Wireshark RDP Protocol Dissector Heap Buffer Overflow Vulnerability Allowing Denial-of-Service and Possible Code Execution

A heap buffer overflow vulnerability has been identified in the RDP protocol dissector of Wireshark. This issue is present in Wireshark versions 4.6.0 through 4.6.4 and 4.4.0 through 4.4.14. The vulnerability allows for a denial-of-service condition and potentially arbitrary code execution. The issue arises in the uncompressed ZGFX segment path, where attacker-controlled data is copied into a fixed-size buffer without proper bounds checking.
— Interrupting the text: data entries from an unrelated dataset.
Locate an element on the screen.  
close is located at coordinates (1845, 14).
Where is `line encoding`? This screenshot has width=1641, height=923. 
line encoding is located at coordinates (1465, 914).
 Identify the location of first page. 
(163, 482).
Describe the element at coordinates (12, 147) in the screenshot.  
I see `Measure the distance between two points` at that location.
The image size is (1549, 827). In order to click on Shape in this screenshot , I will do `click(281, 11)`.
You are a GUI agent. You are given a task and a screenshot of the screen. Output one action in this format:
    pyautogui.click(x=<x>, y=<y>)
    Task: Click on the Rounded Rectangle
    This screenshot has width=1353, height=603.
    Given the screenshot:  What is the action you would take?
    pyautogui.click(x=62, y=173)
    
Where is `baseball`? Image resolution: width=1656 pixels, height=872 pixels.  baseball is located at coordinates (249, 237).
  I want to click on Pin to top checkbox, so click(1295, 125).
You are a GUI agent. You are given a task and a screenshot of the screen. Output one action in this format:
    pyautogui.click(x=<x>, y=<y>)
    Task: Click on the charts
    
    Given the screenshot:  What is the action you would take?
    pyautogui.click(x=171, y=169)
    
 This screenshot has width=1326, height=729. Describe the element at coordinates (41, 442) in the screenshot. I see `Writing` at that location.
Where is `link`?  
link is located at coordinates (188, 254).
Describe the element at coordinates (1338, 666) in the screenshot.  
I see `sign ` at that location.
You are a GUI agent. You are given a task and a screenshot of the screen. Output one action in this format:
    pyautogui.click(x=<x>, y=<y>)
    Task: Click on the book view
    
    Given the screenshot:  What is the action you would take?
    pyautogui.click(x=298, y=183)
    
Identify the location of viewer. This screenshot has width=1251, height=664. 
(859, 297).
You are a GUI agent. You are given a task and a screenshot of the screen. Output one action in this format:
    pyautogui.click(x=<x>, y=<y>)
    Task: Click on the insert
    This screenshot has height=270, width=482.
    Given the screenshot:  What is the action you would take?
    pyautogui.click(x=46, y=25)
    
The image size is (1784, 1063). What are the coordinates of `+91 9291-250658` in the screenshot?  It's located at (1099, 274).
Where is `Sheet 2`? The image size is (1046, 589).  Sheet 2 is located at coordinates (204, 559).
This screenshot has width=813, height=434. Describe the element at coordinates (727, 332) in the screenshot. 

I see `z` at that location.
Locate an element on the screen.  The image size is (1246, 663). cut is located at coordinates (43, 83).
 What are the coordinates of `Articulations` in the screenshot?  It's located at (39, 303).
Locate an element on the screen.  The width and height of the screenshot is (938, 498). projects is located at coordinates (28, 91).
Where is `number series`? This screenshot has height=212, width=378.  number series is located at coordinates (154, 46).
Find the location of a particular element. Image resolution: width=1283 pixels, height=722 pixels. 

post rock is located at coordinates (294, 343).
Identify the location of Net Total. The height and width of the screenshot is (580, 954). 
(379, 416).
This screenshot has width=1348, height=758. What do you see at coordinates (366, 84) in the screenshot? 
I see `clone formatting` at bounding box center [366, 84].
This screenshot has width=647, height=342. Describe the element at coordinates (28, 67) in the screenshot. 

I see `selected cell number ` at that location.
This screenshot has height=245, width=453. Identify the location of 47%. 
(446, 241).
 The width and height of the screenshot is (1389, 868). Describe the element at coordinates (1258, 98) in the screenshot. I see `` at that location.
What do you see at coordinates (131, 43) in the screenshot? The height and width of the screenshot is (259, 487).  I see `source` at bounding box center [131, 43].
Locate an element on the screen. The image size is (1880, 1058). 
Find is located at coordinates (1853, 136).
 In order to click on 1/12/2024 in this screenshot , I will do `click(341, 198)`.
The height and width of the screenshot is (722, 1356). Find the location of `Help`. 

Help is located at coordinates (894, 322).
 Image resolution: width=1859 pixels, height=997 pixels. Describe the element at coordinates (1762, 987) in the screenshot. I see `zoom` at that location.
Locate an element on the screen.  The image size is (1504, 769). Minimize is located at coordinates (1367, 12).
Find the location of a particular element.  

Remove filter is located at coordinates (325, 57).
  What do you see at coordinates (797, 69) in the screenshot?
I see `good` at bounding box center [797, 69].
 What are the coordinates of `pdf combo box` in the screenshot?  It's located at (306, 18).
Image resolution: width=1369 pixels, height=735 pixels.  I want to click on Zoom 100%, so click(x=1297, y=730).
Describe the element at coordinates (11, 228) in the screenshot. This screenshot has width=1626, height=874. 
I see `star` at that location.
This overflow can be exploited by injecting a malformed packet or by convincing a user to open a packet trace file containing the malicious data.

Impact

Exploitation of this vulnerability leads to a heap-based buffer overflow, causing a crash and allowing for potential arbitrary code execution.

Reproduction

The vulnerability can be reproduced using a crafted pcapng file that contains an RDP session with a malicious ZGFX uncompressed segment. This can be done with regular tshark, which will crash with a SIGSEGV error, or with tshark built with AddressSanitizer, which will report the heap-buffer-overflow error. The issue can also be triggered through the standard RDP dissection chain without any special configuration.

Remediation

Users are advised to upgrade to Wireshark versions 4.6.5, 4.4.15 or later.